Worker Architecture

Overview

┌─────────────────────────────────────────────────────────┐
│  Worker Process (Main)                                  │
│  - Subscribes to NOTIFY channels                        │
│  - Claims tasks from PostgreSQL                         │
│  - Dispatches to process pool                           │
│  - Writes results back                                  │
│                                                         │
│  ┌─────────────────────────────────────────────────┐    │
│  │  ProcessPoolExecutor                            │    │
│  │  ┌─────────┐ ┌─────────┐ ┌─────────┐            │    │
│  │  │ Child 1 │ │ Child 2 │ │ Child N │  ...       │    │
│  │  │ Task A  │ │ Task B  │ │ (idle)  │            │    │
│  │  └─────────┘ └─────────┘ └─────────┘            │    │
│  └─────────────────────────────────────────────────┘    │
└─────────────────────────────────────────────────────────┘

Process Model

Workers use Python’s ProcessPoolExecutor:

Main process: Coordinates claiming, dispatching, result handling
Child processes: Execute task code in isolation
N workers: Configurable via --processes flag

Benefits:

GIL doesn’t block concurrent task execution
Crashed tasks don’t kill the main worker
Memory isolation between tasks

Execution Flow

1. Startup

# In CLI
horsies worker myapp.instance:app --processes=8

Load app from module
Import task modules (for registry population)
Create ProcessPoolExecutor with N workers
Initialize child processes (each loads app independently)
Subscribe to NOTIFY channels

2. Main Loop

while not stopped:
    await claim_and_dispatch_all()
    await wait_for_any_notify()

Claim pass: Query for available tasks, claim them
Dispatch: Submit claimed tasks to process pool
Wait: Block on NOTIFY until new tasks arrive
Repeat

3. Claiming

WITH next AS (
  SELECT id FROM tasks
  WHERE queue_name = :queue
    AND status = 'PENDING'
    AND enqueued_at <= now()
    AND (good_until IS NULL OR good_until > now())
  ORDER BY priority ASC, enqueued_at ASC
  FOR UPDATE SKIP LOCKED
  LIMIT :limit
)
UPDATE tasks SET status='CLAIMED', claimed_at=now()
FROM next WHERE tasks.id = next.id
RETURNING tasks.id

Key features:

FOR UPDATE SKIP LOCKED: Non-blocking concurrent claiming
Priority ordering: Lower priority number = higher priority
FIFO within same priority
Expiry check: Skip tasks past good_until

4. Task Execution

In child process:

Resolve task from registry by name
Deserialize arguments
Start heartbeat thread
Call task function
Serialize result
Stop heartbeat thread

5. Result Handling

Main process receives result from child:

Parse TaskResult (ok or err)
Check for retry eligibility
Update task status (COMPLETED or FAILED)
Send NOTIFY for result waiters

Child Process Initialization

Each child process:

Loads app via _child_initializer()
Imports task modules
Populates local task registry
Suppresses sends during import (prevents side effects)

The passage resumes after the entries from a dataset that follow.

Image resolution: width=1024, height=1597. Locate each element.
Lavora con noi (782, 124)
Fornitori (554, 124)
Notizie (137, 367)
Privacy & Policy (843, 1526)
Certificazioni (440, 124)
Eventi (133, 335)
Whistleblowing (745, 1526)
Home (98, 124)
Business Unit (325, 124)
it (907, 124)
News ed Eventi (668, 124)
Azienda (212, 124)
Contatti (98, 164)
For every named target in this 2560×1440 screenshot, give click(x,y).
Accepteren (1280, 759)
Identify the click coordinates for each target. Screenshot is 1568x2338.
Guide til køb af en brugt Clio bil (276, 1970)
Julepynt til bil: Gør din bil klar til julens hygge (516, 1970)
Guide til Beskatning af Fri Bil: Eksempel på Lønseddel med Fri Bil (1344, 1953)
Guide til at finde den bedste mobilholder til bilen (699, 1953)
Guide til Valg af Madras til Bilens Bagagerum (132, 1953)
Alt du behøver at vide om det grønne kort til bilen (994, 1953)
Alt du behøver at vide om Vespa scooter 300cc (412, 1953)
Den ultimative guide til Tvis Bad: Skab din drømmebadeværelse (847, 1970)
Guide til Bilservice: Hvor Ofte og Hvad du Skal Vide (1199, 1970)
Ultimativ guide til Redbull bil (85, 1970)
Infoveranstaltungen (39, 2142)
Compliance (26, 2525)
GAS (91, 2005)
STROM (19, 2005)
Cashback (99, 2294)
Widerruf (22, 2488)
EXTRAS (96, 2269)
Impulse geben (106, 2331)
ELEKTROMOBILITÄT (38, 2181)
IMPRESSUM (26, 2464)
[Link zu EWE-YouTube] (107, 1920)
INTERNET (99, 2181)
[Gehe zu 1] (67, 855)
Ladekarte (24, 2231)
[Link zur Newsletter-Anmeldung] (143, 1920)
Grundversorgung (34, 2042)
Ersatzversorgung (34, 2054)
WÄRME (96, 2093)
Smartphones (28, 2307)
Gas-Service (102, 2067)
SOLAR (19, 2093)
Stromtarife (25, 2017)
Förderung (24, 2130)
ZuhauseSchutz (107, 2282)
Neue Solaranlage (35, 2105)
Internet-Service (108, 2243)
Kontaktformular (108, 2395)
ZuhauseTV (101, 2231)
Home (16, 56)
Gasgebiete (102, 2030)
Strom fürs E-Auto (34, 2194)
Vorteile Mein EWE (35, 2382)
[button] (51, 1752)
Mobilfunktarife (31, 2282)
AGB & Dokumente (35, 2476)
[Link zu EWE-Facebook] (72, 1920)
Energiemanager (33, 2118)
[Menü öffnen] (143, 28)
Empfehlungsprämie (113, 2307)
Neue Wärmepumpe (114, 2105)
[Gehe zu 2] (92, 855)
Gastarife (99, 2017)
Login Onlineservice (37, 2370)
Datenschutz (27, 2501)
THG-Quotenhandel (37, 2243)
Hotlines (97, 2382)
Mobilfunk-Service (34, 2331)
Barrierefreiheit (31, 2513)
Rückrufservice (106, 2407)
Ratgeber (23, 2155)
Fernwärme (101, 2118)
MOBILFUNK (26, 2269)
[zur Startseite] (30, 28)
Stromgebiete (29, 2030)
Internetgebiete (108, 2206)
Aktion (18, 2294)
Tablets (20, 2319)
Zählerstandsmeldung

def _child_initializer(app_locator, imports):
    app = _locate_app(app_locator)
    set_current_app(app)
    app.suppress_sends(True)
    for module in imports:
        import_module(module)
    app.suppress_sends(False)

Worker Configuration

From WorkerConfig:

Field	Description
`dsn`	SQLAlchemy database URL
`queues`	Queue names to process
`processes`	Child process count
`max_claim_batch`	Max claims per queue per pass
`max_claim_per_worker`	Total claim limit
`app_locator`	Path to app instance
`imports`	Task module paths

Graceful Shutdown

On SIGTERM/SIGINT:

Stop accepting new claims
Wait for running tasks to complete
Close process pool
Close database connections

async def stop(self):
    self._stop.set()
    await self.listener.close()
    self._executor.shutdown(wait=True)

Resilience

Workers recover from transient infrastructure failures without operator intervention. Configure via WorkerResilienceConfig in AppConfig.

What It Handles

Database outages: Worker retries on connection loss during startup, claiming, and result writes. No crash, no manual restart.
Silent NOTIFY channels: If the PostgreSQL NOTIFY mechanism stops delivering (broken listener connection, dropped trigger), the worker falls back to periodic polling so tasks are still picked up.
Broken process pool: If child processes crash, the process pool is recreated. Tasks still in CLAIMED status are requeued back to PENDING. Tasks already in RUNNING status are handled by the recovery reaper: if the task has a retry policy with WORKER_CRASHED in auto_retry_for and retries remaining, the task is scheduled for retry; otherwise it is marked FAILED.

Configuration

from horsies import WorkerResilienceConfig

config = AppConfig(
    broker=broker,
    resilience=WorkerResilienceConfig(
        db_retry_initial_ms=500,      # initial backoff on DB errors
        db_retry_max_ms=30_000,       # backoff cap
        db_retry_max_attempts=0,      # 0 = retry forever
        notify_poll_interval_ms=5_000, # poll fallback when NOTIFY is silent
    ),
)

Field	Type	Default	Description
`db_retry_initial_ms`	`int`	`500`	Initial backoff delay (100–60,000ms)
`db_retry_max_ms`	`int`	`30000`	Maximum backoff delay (500–300,000ms)
`db_retry_max_attempts`	`int`	`0`	Max retry attempts; `0` = infinite (0–10,000)
`notify_poll_interval_ms`	`int`	`5000`	Poll interval when NOTIFY is silent (1,000–300,000ms)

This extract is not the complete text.